* WORK TO BE COMPLETED:
In the records, find each line where "computer" occurs, and copy it.

··········

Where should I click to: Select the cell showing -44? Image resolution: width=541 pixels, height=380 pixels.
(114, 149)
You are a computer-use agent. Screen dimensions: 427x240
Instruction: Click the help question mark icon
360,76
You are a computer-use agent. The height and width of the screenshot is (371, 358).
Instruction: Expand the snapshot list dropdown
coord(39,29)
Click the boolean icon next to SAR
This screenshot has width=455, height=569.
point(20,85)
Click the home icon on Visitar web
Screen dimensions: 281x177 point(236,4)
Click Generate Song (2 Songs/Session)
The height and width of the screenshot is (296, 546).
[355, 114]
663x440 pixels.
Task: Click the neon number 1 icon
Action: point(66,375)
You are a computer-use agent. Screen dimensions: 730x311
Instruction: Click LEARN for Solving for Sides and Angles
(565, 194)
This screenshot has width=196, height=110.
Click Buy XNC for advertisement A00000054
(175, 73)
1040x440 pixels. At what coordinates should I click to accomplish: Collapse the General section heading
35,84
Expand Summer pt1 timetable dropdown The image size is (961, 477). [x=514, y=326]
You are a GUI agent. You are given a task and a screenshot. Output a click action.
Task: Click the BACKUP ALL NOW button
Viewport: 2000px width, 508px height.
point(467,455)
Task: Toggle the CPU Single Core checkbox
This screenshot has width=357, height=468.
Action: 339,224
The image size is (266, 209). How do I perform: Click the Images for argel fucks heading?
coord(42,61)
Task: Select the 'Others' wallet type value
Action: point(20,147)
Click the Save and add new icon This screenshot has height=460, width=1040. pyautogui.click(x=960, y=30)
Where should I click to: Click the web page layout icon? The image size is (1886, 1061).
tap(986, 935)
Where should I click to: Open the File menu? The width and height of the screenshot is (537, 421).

··········

* TASK ANSWER:
You are a computer-use agent. Screen dimensions: 427x240
You are a computer-use agent. The height and width of the screenshot is (371, 358).
You are a computer-use agent. Screen dimensions: 730x311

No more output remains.